This story, linked from JapanProbe, caught my attention and I thought I should give my take. It discusses the perception of safety in Japan, especially from a foreigner's perspective.
Before commenting on this, I should make you aware:
1. I have never been a victim of crime or discrimination in Japan.
2. I have wandered city and country streets in the middle of the night.
3. I have slept outside on more than one occasion.
That being established, I believe Richard Lloyd Parry has the right idea: many westerners see Japan as this historical, ineffable place that seems to exist outside of reality at times... a world of fantasy, of geisha, of samurai. Nothing hard and grounded. I know that perception ran through my head more than once.

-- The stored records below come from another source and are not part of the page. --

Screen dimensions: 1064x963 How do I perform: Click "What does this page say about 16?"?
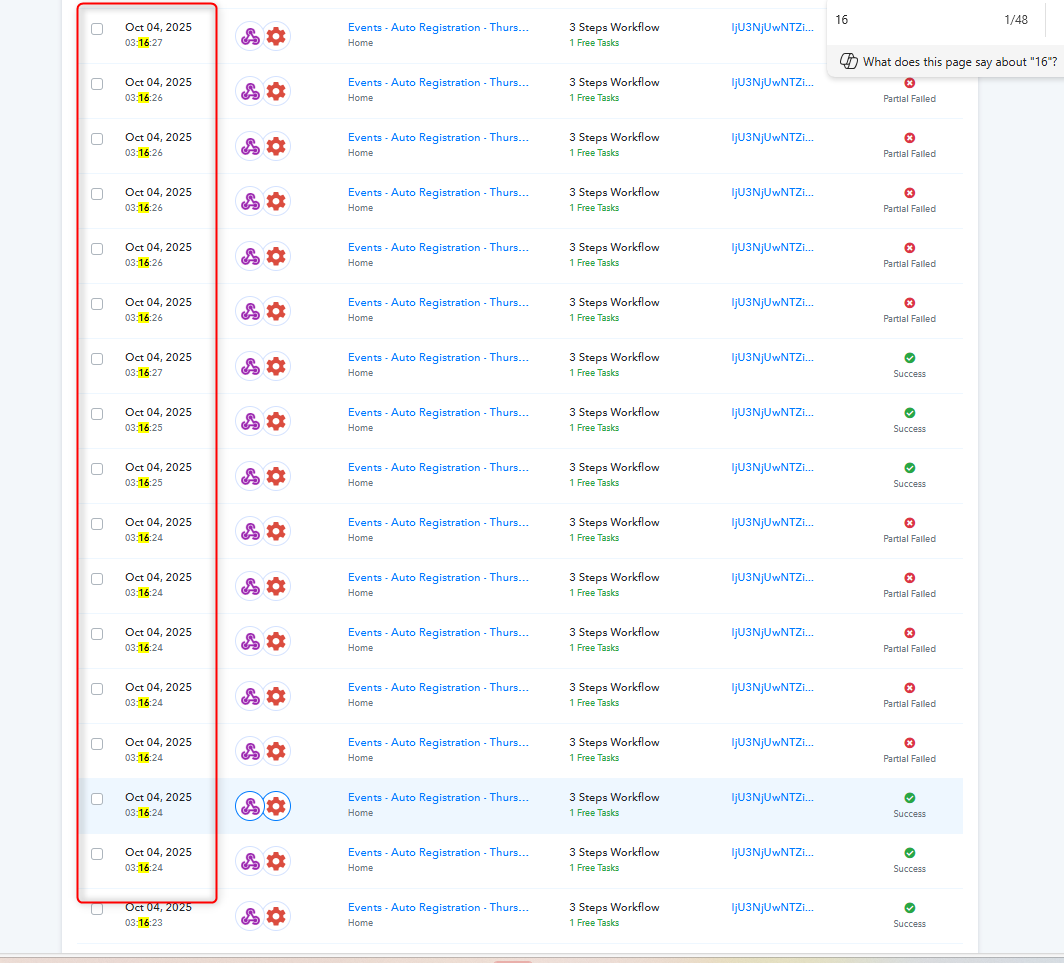click(959, 62)
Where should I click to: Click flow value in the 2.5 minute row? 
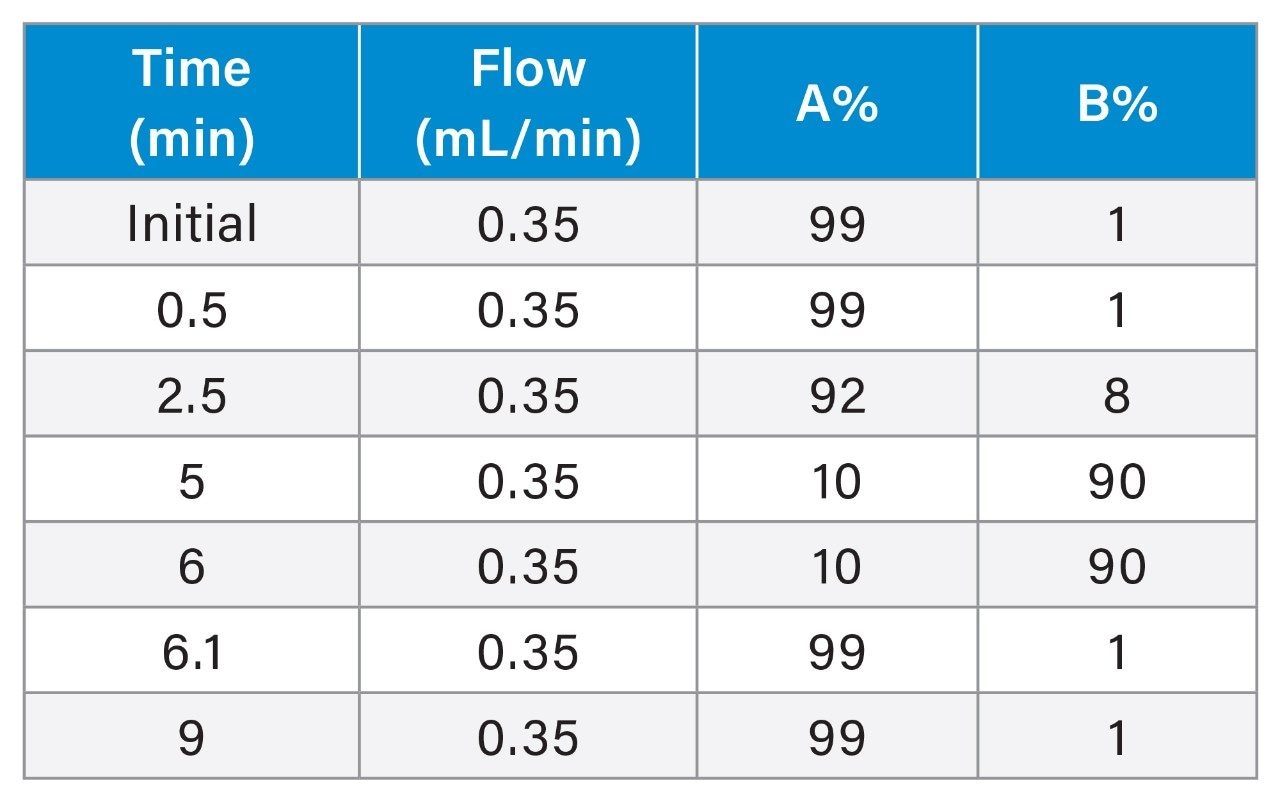(x=528, y=394)
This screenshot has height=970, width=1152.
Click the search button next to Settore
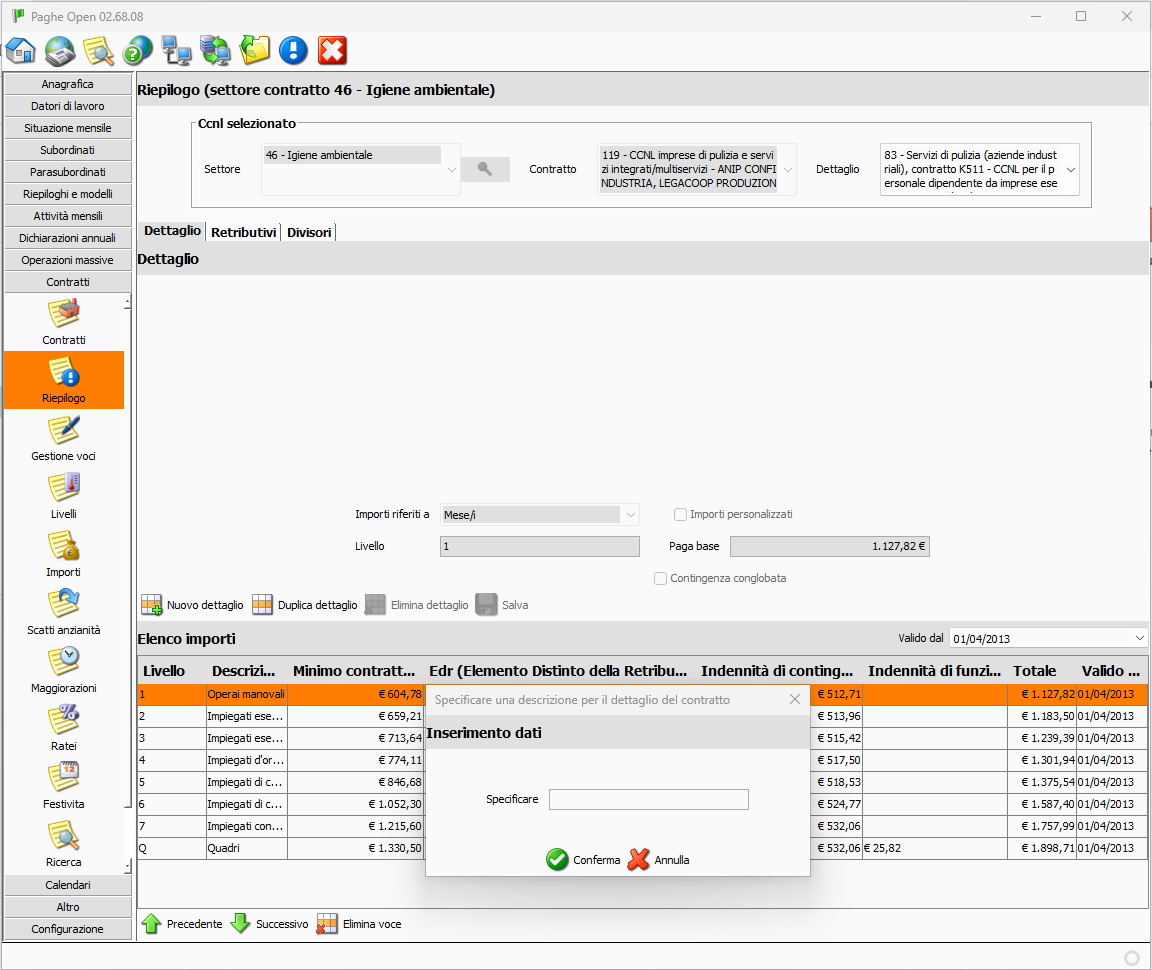(x=485, y=169)
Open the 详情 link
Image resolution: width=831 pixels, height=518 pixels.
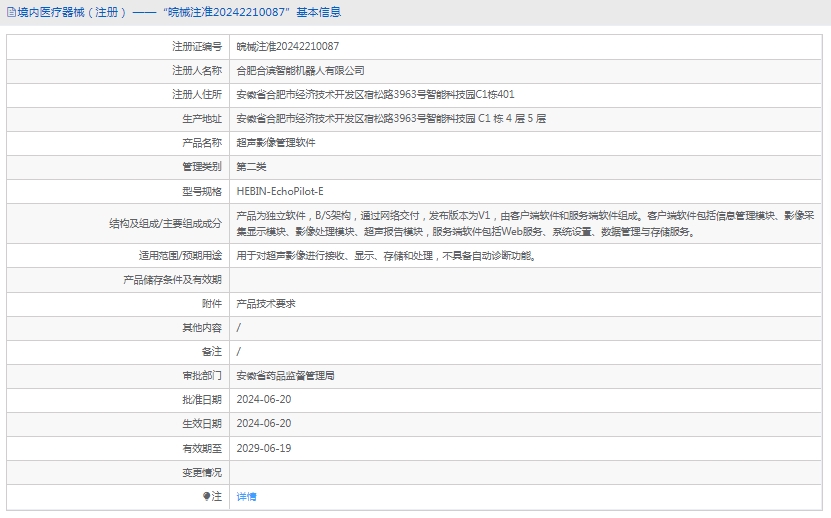point(246,497)
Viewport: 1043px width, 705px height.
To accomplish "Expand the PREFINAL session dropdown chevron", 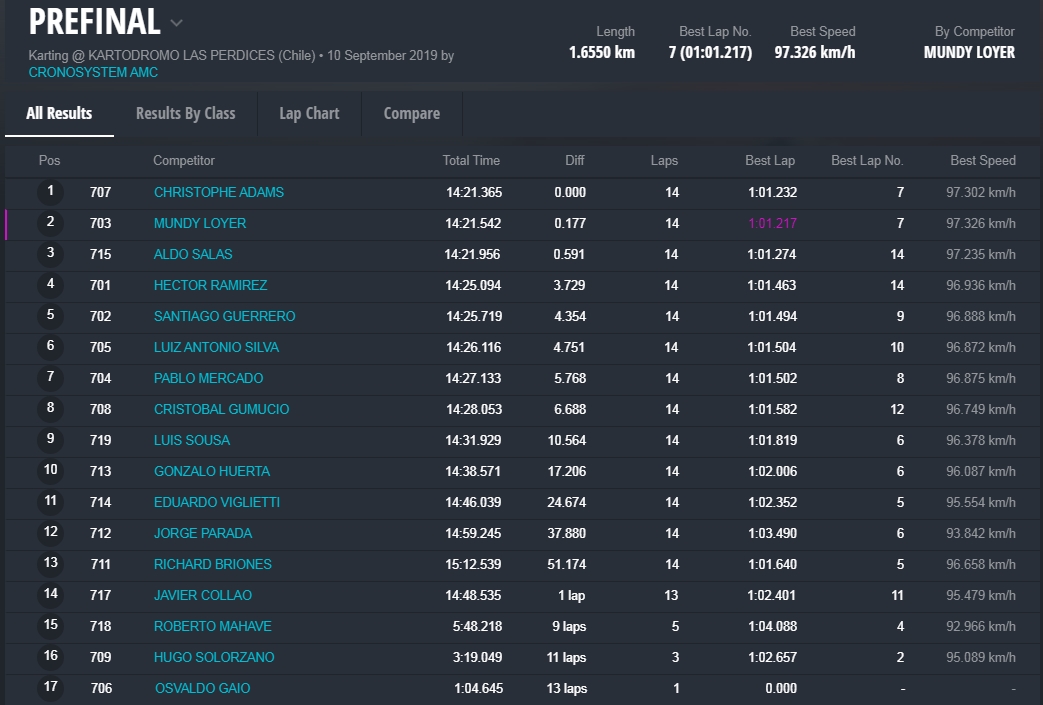I will [176, 23].
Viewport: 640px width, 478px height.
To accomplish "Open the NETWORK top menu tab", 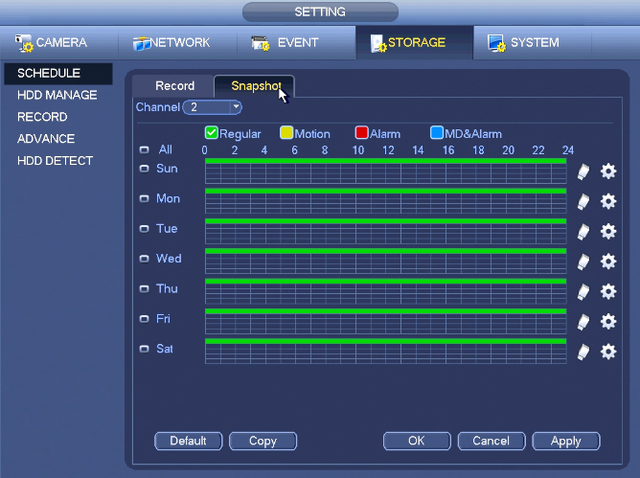I will point(172,43).
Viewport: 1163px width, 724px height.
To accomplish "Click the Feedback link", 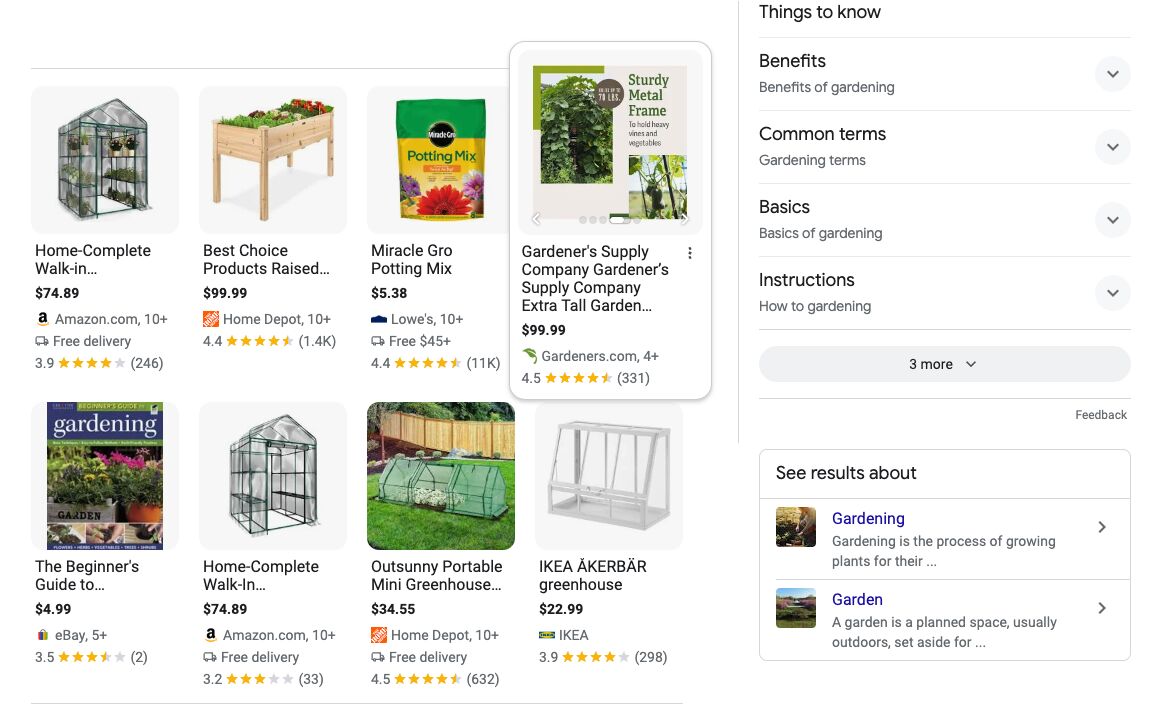I will [1100, 414].
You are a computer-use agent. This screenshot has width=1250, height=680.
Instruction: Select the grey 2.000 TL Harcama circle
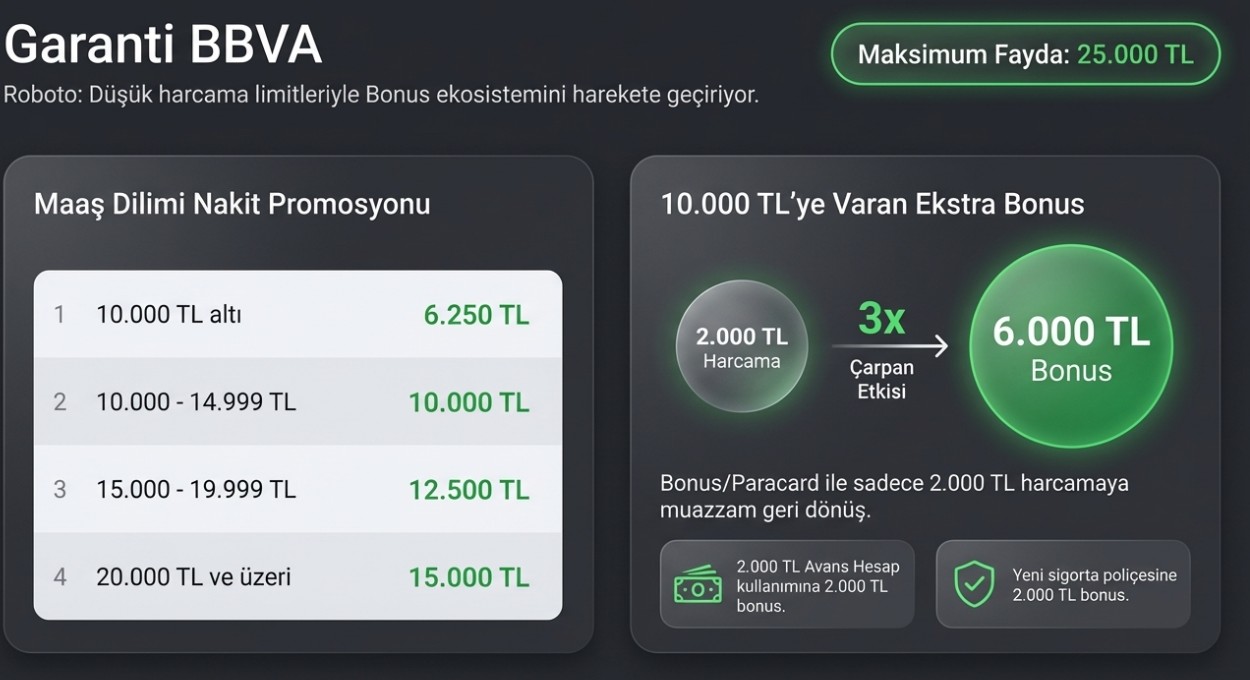pyautogui.click(x=741, y=346)
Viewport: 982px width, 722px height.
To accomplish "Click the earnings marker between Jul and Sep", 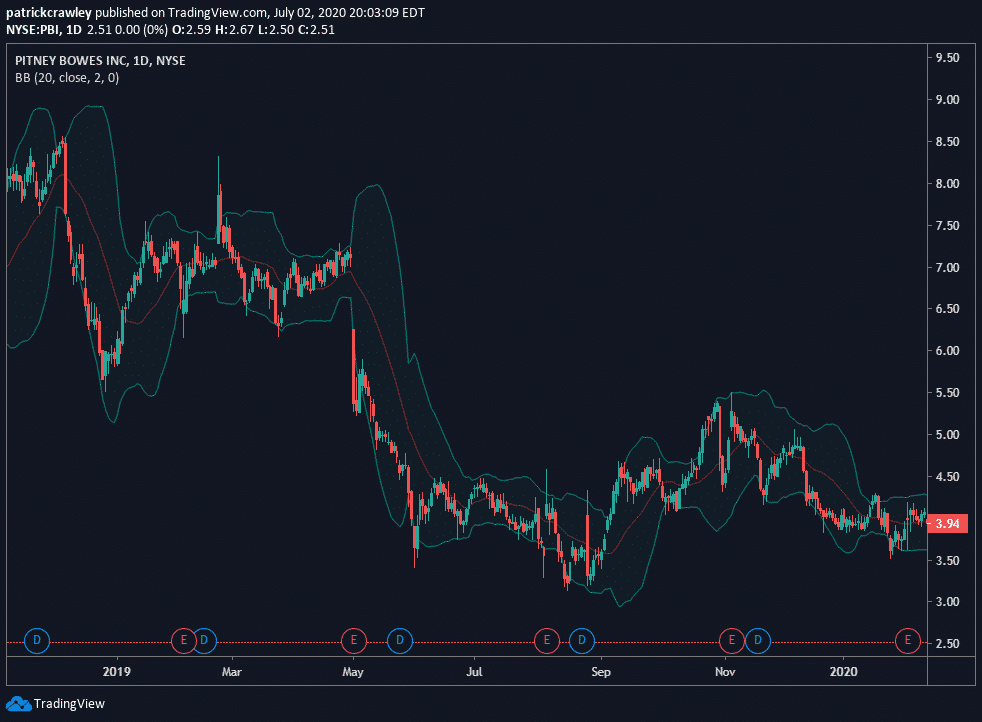I will click(547, 641).
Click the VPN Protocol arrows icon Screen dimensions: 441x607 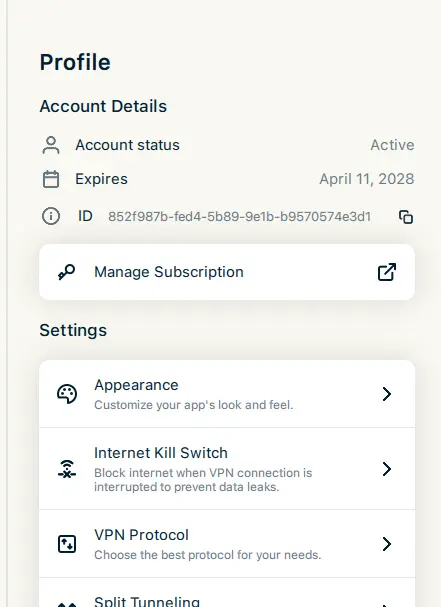coord(67,544)
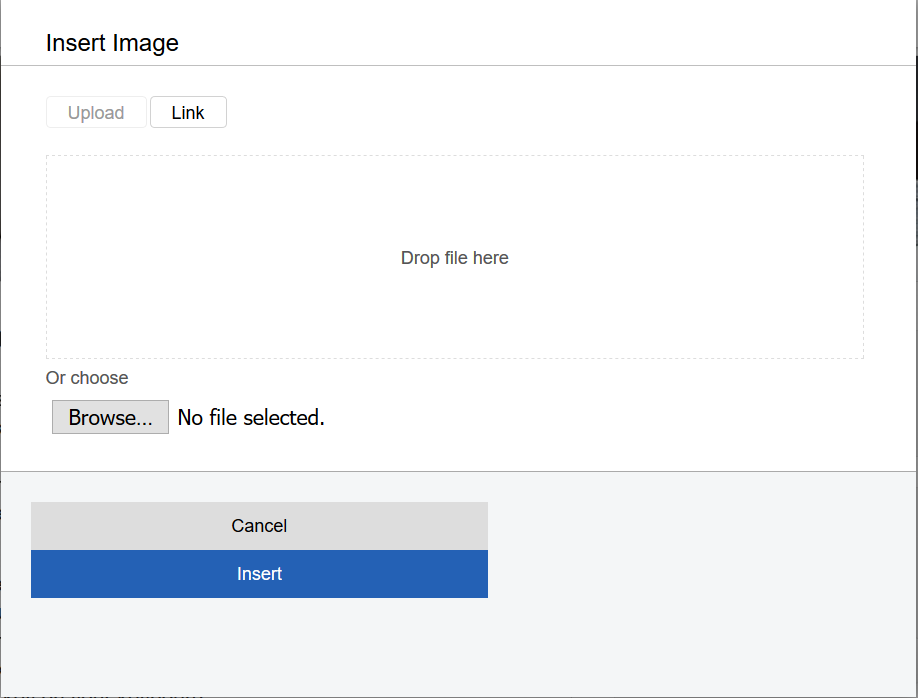
Task: Dismiss the dialog using Cancel
Action: 259,526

Yet, anyone who spends any time here can tell you Japan is as real and modernized as any other place on Earth. Of course there are women supporting kimono at times. But what do they do? They shuck them off, text message their friends, and go shopping in Parco on days off. It's no different than any other formal attire.
Where does this perception of being 100% safe in Japan come from? We spread it. Foreigners. Every Japanese person I have met warns me to be safe in my travels, to take care of my belongings. Every foreigner tells me not to worry, nothing can go wrong, nothing will be stolen. This may be based on individual experience, but there are other issues:
- The fear of crime in Japan is high, especially among Japanese citizens
- Murder happens. I repeat, murder happens. People are attacked, robbed, assaulted, raped, beaten, and swindled
However... Japan is safer by comparison. But does that mean you should drop your carefully-tuned senses now that you reside in Japan? Of course not. You can leave your luggage in an unlocked place in Hakata Station and expect it to be there in three days; on the other hand, anyone can walk up and take it. What is worth more to you, the relaxed mentality that comes from being in the "safest country on Earth" (said in irony), or the peace of mind knowing that your guard is up, and you are prepared to deal with the real world in Japan?
The former may make you enjoy Japan more, to appreciate this country as a type of refuge you have never seen, and it may never amount to anything; but it is in this condition that I believe we see stories like Lindsay Ann Hawker and Lucie Blackman.
"...I can easily picture her, finishing her coffee with the polite, sweet, shy young man with whom she had just spent an undemanding hour. Perhaps he explains to her that he has forgotten his wallet with the money he owes her. Would she mind coming to his place? He is sorry, but it’s only round the corner. How harmless such a suggestion might have seemed. And then the walk back, and the door closing behind her, and the sudden change in him, and the unspeakable aftermath."
Richard Lloyd Parry
Lock your doors. Lock up your bike. Look around if you hear a strange sound in the middle of the night. Don't follow strangers to an unknown location unless you feel safe with them.
In Japan, I admit these precautions may never amount to anything. But I don't want to you look at it as though I'm afraid of living here, or somehow renouncing the nature of Japanese society. Not at all. It's just common sense, in any country. Don't let yours be dulled in the land of the rising sun. You can enjoy Japan, and appreciate that all your precautions against crime may never be tested.